San Bruno, o San Brunone, è decisamente uno dei protagonisti indiscussi della storia calabrese ed i suoi effetti sono ancora oggi evidenti. Nella Hall of Fame di Calabrialibera San Bruno di Colonia è certamente uno dei protagonisti più importanti, soprattutto per aver lasciato in eredità, oltre al suo culto ed alle sue spoglie, la splendida Certosa.

San Bruno, sacerdote, originario di Colonia in Lotaringia, nel territorio dell’odierna Germania, insegnò teologia in Francia, per poi scegliere la vita solitaria, fondando con pochi discepoli un Ordine a Chartroux in cui la solitudine eremitica si combinasse con una minima forma di vita comunitaria.

Bruno nacque a Colonia intorno all’anno 1030, da Colonia fu inviato alla celebre scuola della cattedrale di Reims, dove in seguito divenne professore e caposcuola. Fu chiamato a Roma dal papa beato Urbano II, perché lo aiutasse nelle necessità della Chiesa, e trascorse gli ultimi anni della sua vita in un eremo vicino al monastero di La Torre in Calabria. Rifiutò l’arcivescovado della Chiesa di Reggio al quale era stato eletto per volere del Papa, per ritirarsi in un deserto di Calabria chiamato La Torre. Edificò la Certosa, dove morì il 6 ottobre del 1101 e vi venne sepolto, undici anni circa dalla sua partenza da Chartreuse.

Il primo monastero fu fondato in Francia nell’estate dell’anno 1084, verso la festa di san Giovanni Battista, in una zona montana e boschiva, a 1175 m di altitudine.

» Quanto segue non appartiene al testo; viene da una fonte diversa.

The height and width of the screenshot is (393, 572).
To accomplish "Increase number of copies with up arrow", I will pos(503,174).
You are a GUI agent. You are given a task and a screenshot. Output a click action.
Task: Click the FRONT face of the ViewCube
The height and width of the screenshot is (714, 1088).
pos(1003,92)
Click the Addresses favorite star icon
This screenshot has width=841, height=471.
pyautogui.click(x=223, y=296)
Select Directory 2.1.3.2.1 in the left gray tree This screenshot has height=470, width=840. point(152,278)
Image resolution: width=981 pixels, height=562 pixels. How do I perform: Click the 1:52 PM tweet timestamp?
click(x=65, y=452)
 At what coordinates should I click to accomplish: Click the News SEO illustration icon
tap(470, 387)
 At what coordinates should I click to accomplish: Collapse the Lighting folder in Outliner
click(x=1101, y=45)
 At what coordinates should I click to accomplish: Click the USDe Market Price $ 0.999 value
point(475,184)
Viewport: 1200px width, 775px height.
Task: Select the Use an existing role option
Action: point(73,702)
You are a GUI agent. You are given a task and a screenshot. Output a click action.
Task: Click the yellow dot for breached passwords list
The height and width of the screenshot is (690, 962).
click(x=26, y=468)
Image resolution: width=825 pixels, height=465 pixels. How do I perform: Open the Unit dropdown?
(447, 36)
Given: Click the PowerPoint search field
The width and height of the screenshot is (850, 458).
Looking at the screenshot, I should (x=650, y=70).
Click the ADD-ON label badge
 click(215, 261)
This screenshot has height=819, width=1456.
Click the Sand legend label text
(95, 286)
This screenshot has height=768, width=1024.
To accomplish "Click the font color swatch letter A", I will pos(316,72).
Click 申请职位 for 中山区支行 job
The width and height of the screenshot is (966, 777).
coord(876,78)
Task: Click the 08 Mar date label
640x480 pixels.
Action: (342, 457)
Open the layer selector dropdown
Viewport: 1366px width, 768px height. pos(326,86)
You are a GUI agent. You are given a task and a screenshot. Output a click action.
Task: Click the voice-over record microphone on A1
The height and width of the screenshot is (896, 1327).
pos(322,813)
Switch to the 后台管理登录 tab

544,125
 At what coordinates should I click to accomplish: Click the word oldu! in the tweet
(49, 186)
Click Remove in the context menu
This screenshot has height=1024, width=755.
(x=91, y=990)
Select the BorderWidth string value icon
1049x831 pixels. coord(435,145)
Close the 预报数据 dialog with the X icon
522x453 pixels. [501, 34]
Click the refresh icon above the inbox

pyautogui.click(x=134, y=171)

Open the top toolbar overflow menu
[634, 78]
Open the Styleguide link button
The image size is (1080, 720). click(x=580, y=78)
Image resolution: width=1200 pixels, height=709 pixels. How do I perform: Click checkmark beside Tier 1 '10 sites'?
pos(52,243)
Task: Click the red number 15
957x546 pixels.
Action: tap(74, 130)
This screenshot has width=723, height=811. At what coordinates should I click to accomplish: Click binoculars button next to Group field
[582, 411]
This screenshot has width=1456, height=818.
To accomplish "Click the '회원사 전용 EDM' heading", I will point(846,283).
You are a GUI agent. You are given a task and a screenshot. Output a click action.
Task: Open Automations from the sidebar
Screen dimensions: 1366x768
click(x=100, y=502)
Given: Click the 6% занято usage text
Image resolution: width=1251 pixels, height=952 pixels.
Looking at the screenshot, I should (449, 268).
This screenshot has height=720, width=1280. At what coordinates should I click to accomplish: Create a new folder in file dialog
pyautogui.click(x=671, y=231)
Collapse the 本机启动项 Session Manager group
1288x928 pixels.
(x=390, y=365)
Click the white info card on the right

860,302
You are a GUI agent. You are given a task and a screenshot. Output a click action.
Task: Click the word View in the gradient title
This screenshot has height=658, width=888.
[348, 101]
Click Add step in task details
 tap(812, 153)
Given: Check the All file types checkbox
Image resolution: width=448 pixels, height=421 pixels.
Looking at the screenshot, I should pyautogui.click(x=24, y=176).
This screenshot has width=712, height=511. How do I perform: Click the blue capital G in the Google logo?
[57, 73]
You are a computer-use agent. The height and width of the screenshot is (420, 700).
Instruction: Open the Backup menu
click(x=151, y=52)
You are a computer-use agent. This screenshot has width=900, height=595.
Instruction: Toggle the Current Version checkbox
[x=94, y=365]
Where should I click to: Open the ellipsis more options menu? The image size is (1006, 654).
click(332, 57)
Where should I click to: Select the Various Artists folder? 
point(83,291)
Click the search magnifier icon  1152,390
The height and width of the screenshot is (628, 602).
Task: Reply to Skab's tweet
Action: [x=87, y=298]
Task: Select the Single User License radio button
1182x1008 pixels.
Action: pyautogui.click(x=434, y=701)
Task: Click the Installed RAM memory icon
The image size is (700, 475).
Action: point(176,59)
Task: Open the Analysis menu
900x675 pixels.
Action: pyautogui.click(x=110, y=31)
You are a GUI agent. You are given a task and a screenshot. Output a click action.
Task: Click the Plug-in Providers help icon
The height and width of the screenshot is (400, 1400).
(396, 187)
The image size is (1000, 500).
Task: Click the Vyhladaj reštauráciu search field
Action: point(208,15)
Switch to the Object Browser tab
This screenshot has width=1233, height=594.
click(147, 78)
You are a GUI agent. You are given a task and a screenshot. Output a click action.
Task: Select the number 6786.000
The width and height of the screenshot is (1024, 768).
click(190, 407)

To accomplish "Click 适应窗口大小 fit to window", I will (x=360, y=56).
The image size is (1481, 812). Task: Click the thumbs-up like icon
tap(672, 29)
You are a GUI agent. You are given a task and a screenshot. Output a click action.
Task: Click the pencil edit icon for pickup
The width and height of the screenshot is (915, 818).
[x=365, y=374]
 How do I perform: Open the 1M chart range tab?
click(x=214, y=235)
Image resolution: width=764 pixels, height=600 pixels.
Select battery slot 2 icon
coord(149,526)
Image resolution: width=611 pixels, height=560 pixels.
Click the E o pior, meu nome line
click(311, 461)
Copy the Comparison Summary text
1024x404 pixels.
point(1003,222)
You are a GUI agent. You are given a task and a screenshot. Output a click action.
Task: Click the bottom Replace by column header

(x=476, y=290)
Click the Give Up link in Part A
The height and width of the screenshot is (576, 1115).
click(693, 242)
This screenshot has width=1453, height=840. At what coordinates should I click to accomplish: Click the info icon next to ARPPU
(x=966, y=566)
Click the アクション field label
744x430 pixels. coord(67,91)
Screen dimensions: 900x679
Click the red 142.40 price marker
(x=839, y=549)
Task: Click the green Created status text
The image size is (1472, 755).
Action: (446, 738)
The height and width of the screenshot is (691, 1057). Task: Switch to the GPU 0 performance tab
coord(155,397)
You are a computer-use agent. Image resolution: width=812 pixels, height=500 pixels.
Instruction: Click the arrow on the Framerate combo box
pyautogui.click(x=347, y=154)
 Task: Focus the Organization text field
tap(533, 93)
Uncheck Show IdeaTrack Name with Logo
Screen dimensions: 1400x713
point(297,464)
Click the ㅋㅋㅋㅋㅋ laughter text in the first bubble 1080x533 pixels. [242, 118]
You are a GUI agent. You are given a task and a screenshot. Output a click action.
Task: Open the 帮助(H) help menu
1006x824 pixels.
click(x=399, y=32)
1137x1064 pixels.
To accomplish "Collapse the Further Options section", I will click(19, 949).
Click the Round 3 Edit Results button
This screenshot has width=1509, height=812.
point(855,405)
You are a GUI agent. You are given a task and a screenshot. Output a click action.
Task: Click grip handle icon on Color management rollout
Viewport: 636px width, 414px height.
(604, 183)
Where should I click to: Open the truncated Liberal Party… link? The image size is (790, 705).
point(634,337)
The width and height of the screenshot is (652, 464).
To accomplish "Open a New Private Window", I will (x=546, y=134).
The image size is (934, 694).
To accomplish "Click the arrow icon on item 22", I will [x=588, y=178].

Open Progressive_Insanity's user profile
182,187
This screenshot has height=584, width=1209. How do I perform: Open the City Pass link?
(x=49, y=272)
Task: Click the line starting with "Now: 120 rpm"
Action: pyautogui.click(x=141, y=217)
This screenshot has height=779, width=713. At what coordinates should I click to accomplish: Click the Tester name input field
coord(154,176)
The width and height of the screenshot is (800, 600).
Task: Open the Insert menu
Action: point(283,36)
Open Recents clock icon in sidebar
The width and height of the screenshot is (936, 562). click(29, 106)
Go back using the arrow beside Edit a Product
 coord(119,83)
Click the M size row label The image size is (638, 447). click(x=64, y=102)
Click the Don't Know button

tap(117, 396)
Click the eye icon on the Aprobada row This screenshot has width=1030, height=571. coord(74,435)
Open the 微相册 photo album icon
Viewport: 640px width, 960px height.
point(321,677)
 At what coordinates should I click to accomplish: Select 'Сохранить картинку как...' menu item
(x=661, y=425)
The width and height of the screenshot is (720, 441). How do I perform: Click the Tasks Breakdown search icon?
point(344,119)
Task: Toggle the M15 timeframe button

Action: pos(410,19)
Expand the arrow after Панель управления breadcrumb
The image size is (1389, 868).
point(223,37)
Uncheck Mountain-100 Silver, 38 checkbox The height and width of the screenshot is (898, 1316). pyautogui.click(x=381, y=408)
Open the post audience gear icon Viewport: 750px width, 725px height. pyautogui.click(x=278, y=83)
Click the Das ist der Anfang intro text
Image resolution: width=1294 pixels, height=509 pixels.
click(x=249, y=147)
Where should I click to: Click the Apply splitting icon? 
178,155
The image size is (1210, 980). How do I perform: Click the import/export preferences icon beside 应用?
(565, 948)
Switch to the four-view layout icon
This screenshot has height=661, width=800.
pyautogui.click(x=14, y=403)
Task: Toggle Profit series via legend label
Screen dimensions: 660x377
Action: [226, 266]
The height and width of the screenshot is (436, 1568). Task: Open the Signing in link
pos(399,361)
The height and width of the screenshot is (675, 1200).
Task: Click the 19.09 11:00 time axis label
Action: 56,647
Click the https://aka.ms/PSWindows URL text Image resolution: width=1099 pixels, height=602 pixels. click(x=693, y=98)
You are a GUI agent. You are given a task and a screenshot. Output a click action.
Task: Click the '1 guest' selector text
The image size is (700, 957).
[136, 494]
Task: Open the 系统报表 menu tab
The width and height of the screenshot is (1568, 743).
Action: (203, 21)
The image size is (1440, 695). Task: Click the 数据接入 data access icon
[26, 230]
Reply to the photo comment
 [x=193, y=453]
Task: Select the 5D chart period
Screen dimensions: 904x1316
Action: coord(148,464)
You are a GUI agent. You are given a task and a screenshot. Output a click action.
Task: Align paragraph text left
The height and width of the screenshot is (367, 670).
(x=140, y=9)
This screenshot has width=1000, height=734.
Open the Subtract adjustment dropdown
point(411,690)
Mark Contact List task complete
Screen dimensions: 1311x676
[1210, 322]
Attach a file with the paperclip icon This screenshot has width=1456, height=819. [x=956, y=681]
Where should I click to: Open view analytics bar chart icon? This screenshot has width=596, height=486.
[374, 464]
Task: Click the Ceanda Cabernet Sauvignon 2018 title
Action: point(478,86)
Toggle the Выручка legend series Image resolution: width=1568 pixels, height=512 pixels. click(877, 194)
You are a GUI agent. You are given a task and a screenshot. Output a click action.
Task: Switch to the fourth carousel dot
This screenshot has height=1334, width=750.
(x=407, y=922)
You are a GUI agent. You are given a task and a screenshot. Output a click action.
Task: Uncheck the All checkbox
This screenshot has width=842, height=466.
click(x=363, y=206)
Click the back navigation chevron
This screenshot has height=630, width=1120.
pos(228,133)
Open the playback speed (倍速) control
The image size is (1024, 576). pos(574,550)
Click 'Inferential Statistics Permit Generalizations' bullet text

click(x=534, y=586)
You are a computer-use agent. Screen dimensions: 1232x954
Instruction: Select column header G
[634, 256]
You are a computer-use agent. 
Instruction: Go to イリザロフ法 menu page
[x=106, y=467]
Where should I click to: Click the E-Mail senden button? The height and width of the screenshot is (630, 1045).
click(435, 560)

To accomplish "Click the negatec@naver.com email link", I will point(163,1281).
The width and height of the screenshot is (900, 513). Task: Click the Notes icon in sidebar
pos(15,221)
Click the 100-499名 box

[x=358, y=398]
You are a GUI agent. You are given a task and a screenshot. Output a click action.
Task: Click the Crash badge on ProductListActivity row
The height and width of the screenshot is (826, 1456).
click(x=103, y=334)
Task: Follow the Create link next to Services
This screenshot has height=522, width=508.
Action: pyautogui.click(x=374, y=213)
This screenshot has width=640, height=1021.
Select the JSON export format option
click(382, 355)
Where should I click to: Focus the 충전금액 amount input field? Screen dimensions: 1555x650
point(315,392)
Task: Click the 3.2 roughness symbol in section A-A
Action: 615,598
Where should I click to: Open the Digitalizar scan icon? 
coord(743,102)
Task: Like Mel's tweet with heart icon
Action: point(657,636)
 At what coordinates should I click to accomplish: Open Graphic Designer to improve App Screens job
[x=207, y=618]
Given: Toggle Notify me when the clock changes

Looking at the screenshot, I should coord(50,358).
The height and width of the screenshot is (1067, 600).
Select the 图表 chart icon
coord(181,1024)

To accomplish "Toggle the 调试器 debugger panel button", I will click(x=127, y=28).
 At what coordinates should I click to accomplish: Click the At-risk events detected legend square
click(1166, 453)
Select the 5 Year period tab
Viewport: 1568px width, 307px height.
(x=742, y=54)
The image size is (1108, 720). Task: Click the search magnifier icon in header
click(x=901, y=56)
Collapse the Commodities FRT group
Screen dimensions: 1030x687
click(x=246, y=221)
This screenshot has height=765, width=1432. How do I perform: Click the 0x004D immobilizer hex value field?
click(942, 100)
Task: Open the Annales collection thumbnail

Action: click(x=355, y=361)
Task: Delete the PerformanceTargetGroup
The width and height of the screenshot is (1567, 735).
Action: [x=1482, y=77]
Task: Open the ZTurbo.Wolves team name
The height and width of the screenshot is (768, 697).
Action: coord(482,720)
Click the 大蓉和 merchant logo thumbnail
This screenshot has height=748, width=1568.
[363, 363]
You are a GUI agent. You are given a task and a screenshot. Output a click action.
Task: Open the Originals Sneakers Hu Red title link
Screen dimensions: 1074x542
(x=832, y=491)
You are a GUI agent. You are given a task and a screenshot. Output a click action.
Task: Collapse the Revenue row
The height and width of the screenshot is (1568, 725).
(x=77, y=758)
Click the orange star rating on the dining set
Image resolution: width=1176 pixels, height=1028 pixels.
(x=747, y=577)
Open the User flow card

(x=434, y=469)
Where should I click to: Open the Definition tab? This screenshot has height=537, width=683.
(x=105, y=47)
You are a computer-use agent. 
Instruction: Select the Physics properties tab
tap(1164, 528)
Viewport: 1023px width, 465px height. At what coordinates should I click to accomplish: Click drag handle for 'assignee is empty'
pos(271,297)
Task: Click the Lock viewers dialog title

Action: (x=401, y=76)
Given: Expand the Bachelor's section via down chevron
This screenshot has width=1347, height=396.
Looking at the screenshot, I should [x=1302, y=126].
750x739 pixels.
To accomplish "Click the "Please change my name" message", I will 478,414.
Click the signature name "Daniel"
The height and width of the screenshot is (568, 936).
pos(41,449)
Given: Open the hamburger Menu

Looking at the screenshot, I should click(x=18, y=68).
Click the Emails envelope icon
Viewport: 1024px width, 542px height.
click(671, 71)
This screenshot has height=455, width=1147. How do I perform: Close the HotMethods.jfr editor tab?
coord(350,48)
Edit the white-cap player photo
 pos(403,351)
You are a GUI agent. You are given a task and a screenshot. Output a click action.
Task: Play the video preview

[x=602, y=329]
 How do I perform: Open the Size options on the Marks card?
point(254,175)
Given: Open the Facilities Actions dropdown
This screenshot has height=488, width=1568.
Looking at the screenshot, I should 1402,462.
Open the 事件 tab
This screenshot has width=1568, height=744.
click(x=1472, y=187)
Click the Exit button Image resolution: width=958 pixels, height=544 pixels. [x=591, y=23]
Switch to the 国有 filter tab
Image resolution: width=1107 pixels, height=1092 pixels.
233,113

La Certosa di Serra San Bruno venne costruita agli inizi del 1090. Fu distrutta da un terremoto nel 1783, venne riaperta solamente nel 1856, ma i lavori di ricostruzione si protrassero sino al 1900. A tre chilometri della Certosa si incontra la chiesetta di Santa Maria dell’Eremo, immersa in un suggestivo bosco di abeti dove si trova la grotta del santo con le sue spoglie mortali. In una zona sottostante si trova il laghetto dei Miracoli, alimentato da una sorgente apparsa improvvisamente per permettere al santo di bagnarsi nelle sue gelide acque e spegnere così le forti tentazioni che lo assalivano. San Bruno è per tutti l’uomo che riuscì a trovare Dio passando per la solitudine.